To satisfy the second criterion, it feels like we need a way to constrain the TSS and only allow it to do certain things. But you can’t provably do that. An attacker could find a way to make the TSS execute modified code without the clients knowing. Instead of trying to stop the TSS from being malicious, the authors suggest modifying the TSS’s response in such a way that it would be easy to validate that it is working correctly. The TSS’s reponse will now include information about the previous request. So the TSS’s response now looks something like this:

How does this stop the TSS from back-dating or forward-dating? Well, the authors don’t make it super clear why each part is needed. The way I see it is: if each response contains information about the previous response, the responses end up forming a chain whose coherence can be validated. The coherence here is that the timestamps in the chain are ordered. Additionally, the authors have the TSS also returning the client id of the next person making a request. That way, you could theoretically go up to them and ask to see what the TSS gave them to make sure it properly links to your response. All this extra information lets you programmatically check the TSS’s work.

Decentralized Method

Everybody is a TSS. So when you want to time-stamp a document you send it to a random set of other destinations that are all TSSes. Your provably time-stamped data would be the concatenation of all the TSS responses.

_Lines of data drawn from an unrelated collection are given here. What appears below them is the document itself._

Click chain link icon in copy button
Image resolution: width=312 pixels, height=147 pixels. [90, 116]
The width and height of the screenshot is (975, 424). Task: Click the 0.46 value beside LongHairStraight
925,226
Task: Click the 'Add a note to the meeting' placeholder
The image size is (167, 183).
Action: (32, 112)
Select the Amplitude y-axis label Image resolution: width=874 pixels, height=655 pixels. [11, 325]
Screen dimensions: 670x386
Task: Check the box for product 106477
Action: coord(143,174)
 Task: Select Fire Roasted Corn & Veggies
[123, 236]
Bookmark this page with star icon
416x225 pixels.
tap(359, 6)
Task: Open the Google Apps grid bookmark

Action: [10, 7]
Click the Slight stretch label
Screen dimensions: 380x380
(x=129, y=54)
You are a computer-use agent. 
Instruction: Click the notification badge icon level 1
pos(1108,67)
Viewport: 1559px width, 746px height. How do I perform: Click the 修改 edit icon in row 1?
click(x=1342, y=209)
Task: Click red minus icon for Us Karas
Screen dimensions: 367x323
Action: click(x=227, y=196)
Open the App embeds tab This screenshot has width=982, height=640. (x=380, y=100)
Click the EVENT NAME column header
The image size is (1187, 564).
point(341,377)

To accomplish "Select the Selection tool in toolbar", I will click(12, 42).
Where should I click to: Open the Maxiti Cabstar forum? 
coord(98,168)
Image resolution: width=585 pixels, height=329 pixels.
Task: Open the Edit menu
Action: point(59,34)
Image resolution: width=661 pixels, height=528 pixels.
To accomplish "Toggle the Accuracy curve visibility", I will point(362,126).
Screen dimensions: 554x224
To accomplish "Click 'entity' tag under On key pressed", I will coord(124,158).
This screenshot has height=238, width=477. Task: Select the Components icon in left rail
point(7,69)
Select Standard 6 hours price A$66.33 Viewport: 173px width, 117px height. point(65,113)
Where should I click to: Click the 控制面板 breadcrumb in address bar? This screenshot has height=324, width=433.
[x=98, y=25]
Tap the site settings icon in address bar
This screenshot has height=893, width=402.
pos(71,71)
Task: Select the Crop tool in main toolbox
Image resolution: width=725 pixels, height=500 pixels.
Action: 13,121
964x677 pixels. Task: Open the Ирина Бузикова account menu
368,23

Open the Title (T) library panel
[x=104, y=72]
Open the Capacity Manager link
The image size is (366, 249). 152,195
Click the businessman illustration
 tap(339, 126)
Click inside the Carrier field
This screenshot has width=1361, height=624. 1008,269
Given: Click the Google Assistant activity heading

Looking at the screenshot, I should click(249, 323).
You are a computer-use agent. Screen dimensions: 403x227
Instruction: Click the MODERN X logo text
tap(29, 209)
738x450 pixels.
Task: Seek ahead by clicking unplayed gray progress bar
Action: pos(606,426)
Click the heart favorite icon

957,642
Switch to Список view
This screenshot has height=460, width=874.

Visual representing a distributed TSS setup

According to the authors, this works because if we properly pick a random set of TSSes to send our request to, it is very unlikely that all of them would be malicious. If any of them is malicious, it would be obvious because not all the responses will match. Furthermore, apparently this scheme does not require sending back the next client id. The way I interpret it, this is because the extra assurance we get that not all clients will be malicious lets us relax the need to validate that our time-stamped document is properly linked to by subsequent documents.

In Closing

And that’s it. I think it is fair to say this design is the direct ancestor of Satoshi’s blockchain. Cheers.